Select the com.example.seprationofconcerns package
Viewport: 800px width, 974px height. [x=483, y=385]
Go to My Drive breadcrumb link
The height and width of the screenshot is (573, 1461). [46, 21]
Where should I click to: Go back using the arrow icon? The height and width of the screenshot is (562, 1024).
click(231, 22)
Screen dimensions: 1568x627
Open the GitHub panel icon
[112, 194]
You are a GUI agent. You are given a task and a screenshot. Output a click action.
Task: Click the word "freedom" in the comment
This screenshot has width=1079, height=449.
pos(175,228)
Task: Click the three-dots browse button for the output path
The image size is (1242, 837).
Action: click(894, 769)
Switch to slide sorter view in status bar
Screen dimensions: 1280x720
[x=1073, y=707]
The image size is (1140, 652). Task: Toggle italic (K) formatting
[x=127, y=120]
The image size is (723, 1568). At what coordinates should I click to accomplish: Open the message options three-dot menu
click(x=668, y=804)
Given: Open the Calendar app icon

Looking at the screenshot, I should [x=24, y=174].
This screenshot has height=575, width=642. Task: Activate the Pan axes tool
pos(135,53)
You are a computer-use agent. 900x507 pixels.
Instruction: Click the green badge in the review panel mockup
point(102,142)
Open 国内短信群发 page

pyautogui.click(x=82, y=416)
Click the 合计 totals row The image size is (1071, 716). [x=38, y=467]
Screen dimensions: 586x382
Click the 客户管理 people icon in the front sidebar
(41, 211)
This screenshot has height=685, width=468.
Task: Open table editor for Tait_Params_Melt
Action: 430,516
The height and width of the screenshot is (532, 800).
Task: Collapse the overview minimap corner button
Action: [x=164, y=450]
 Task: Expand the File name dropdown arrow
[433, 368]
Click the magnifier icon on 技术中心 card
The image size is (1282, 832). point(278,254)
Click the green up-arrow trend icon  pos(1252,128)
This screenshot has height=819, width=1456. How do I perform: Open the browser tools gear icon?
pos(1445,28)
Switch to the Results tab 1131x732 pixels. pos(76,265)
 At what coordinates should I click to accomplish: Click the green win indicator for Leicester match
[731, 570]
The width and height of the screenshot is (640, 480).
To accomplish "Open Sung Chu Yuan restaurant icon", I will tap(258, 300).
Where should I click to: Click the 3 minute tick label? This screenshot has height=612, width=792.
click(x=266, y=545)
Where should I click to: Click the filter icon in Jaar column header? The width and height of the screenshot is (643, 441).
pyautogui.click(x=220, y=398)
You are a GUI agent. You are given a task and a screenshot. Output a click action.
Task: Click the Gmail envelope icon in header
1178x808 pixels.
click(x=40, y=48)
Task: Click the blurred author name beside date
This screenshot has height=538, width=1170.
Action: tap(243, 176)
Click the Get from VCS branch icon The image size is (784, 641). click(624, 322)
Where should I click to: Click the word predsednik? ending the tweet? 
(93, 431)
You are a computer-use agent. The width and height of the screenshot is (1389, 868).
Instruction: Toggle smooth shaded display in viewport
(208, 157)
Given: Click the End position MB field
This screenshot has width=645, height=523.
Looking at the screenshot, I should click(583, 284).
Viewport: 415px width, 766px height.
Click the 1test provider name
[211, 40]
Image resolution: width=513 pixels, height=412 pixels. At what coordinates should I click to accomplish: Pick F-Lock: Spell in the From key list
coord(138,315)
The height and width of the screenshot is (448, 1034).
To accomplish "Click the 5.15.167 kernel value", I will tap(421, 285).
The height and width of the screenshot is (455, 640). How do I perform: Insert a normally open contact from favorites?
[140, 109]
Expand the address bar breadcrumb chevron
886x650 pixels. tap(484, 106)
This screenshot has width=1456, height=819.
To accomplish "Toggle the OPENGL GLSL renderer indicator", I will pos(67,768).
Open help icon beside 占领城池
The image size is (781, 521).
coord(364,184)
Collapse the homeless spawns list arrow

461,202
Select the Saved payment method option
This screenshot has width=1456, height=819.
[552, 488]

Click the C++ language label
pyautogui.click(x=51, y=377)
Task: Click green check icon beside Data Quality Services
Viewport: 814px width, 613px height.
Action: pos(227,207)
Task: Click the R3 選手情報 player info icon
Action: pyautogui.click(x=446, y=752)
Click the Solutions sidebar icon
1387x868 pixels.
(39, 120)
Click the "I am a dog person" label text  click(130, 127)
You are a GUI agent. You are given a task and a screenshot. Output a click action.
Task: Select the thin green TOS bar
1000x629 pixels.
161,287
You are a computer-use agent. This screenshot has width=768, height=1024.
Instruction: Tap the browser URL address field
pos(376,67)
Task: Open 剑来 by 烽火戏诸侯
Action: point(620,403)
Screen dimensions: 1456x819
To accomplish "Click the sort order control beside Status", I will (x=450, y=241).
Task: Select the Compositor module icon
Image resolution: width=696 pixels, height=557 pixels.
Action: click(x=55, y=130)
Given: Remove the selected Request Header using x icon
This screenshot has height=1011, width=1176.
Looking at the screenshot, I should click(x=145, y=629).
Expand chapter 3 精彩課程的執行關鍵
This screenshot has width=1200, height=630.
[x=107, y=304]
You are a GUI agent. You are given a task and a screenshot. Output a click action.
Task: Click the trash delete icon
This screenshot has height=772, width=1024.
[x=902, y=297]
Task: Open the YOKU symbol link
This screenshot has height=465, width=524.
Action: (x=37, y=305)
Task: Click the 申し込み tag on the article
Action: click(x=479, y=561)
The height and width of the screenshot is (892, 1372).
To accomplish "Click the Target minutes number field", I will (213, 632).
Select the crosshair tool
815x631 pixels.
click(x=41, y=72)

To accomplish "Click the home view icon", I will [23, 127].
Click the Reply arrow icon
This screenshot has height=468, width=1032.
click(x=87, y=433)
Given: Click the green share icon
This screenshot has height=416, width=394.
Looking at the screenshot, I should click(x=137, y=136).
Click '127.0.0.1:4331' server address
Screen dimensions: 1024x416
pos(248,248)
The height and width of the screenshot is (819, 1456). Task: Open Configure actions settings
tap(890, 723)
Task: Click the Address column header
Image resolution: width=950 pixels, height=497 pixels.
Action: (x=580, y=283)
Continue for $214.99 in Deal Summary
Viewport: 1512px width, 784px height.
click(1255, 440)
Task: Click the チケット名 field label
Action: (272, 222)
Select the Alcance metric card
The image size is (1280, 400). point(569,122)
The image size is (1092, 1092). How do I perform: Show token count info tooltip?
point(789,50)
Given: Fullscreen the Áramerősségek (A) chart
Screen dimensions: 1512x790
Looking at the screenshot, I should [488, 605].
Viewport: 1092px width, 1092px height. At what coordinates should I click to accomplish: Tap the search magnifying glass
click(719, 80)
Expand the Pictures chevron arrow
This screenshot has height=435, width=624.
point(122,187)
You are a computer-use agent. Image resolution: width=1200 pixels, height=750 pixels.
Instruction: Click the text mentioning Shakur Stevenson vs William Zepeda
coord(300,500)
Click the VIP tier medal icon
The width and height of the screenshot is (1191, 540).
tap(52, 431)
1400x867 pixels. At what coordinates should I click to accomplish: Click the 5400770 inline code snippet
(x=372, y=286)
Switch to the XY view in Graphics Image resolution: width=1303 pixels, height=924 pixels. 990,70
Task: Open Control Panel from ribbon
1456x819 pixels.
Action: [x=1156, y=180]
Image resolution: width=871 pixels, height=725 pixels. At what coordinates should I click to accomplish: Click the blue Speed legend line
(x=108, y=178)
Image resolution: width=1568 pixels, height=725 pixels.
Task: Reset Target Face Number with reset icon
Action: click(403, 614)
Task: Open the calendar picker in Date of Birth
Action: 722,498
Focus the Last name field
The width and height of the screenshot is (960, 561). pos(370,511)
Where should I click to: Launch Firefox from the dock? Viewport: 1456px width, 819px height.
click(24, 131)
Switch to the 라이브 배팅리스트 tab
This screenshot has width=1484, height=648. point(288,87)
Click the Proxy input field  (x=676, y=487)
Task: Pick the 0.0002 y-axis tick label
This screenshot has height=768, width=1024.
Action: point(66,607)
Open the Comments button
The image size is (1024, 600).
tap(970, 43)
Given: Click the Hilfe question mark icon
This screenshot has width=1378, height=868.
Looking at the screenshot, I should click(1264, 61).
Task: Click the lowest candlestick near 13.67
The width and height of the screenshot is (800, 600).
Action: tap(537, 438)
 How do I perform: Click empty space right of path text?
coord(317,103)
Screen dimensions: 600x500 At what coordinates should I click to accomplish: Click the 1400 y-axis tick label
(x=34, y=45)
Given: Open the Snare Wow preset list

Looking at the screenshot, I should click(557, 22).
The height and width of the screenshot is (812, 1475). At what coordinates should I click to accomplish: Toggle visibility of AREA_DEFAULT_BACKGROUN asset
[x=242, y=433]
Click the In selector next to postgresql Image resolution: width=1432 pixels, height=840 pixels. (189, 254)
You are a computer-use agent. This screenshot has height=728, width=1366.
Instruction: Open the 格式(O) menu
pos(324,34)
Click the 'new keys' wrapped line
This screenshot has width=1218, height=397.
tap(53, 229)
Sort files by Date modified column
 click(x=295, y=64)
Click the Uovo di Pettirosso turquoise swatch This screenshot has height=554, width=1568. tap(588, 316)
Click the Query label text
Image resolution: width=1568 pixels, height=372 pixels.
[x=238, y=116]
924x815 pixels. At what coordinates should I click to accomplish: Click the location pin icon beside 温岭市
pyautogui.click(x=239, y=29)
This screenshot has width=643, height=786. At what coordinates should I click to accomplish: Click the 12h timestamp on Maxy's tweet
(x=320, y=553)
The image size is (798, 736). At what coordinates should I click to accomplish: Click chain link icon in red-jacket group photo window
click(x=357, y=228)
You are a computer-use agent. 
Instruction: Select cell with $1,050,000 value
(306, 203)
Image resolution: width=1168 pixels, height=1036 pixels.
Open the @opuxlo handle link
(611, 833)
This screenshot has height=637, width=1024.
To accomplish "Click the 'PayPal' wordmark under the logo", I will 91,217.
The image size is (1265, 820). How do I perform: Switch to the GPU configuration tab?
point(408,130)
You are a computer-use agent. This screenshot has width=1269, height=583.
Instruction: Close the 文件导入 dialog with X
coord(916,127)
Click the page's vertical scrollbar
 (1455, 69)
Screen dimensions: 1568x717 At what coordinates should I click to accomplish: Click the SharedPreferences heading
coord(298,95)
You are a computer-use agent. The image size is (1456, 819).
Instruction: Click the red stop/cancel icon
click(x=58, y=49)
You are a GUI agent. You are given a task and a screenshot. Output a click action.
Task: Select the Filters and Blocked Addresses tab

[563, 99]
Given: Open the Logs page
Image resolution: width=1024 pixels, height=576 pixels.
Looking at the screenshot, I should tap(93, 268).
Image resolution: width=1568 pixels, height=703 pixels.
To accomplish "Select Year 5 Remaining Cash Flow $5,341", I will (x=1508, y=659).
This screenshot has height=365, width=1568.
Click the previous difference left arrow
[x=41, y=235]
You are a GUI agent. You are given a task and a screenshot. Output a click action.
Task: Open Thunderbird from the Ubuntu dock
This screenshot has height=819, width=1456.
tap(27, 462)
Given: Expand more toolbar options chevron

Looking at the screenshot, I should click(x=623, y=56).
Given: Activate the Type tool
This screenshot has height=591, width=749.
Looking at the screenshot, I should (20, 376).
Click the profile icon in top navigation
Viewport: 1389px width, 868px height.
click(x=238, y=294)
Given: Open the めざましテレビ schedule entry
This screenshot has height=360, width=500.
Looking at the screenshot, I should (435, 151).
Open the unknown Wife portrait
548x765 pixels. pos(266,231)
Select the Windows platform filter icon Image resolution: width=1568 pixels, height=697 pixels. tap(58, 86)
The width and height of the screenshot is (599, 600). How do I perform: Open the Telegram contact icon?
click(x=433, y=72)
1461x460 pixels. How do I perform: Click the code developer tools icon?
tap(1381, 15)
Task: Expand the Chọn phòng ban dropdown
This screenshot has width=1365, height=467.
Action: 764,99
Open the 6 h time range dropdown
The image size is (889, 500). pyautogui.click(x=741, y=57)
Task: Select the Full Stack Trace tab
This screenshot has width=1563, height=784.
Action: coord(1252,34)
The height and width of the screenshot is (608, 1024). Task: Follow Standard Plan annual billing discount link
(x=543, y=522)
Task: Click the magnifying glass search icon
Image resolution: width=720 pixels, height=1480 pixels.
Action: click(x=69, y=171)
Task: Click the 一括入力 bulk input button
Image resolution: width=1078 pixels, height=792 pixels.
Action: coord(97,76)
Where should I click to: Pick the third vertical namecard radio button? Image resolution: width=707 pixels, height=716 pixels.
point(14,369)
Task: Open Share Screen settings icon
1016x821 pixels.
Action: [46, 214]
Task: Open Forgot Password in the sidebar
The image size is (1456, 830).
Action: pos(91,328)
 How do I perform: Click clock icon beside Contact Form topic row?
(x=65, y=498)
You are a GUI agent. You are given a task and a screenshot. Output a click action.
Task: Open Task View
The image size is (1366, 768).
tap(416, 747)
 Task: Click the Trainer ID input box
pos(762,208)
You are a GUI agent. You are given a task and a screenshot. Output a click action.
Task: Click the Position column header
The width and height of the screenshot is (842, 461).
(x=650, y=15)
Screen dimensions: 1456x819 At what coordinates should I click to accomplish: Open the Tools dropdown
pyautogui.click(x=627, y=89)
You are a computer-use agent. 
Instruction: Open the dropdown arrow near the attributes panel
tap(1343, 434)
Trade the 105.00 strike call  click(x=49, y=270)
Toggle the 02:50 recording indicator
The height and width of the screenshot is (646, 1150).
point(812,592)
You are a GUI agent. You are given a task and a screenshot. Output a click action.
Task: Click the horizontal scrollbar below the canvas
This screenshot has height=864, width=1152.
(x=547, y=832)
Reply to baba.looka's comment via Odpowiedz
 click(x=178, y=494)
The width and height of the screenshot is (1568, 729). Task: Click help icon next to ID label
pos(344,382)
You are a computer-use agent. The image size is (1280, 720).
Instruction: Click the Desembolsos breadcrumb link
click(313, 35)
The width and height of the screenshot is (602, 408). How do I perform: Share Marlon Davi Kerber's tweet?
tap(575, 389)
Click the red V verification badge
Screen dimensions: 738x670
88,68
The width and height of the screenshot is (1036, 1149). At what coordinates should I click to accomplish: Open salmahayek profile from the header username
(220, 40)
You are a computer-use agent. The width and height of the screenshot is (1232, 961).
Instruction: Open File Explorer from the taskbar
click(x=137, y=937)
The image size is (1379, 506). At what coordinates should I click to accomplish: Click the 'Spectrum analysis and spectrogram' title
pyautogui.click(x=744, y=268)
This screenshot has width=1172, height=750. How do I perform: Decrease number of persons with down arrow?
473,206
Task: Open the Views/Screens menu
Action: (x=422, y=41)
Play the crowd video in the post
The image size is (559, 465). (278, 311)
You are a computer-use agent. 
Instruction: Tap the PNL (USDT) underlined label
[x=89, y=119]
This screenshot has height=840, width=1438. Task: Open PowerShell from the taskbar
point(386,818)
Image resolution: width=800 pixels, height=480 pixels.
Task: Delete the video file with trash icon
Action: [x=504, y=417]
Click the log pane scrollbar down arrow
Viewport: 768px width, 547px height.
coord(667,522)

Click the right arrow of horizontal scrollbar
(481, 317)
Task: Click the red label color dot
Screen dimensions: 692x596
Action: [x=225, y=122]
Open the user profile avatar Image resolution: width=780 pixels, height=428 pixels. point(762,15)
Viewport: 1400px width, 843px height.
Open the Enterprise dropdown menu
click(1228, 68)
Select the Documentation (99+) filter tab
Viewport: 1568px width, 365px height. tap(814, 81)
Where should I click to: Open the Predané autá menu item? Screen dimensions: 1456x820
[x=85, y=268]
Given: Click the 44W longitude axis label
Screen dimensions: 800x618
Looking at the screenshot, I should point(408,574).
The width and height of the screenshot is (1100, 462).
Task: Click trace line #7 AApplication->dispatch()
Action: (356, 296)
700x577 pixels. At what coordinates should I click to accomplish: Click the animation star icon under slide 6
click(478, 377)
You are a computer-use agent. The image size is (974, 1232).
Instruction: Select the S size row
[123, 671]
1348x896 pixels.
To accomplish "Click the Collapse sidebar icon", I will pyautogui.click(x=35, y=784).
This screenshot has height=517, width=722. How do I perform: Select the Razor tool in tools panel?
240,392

·····

THE PROBLEM:
Please return the records word for word, starting at the first line and ending at the line that contains "click(x=668, y=804)".

TASK RESPONSE:
Select the com.example.seprationofconcerns package
Viewport: 800px width, 974px height. [x=483, y=385]
Go to My Drive breadcrumb link
The height and width of the screenshot is (573, 1461). [46, 21]
Where should I click to: Go back using the arrow icon? The height and width of the screenshot is (562, 1024).
click(231, 22)
Screen dimensions: 1568x627
Open the GitHub panel icon
[112, 194]
You are a GUI agent. You are given a task and a screenshot. Output a click action.
Task: Click the word "freedom" in the comment
This screenshot has width=1079, height=449.
pos(175,228)
Task: Click the three-dots browse button for the output path
The image size is (1242, 837).
Action: click(894, 769)
Switch to slide sorter view in status bar
Screen dimensions: 1280x720
[x=1073, y=707]
The image size is (1140, 652). Task: Toggle italic (K) formatting
[x=127, y=120]
The image size is (723, 1568). At what coordinates should I click to accomplish: Open the message options three-dot menu
click(x=668, y=804)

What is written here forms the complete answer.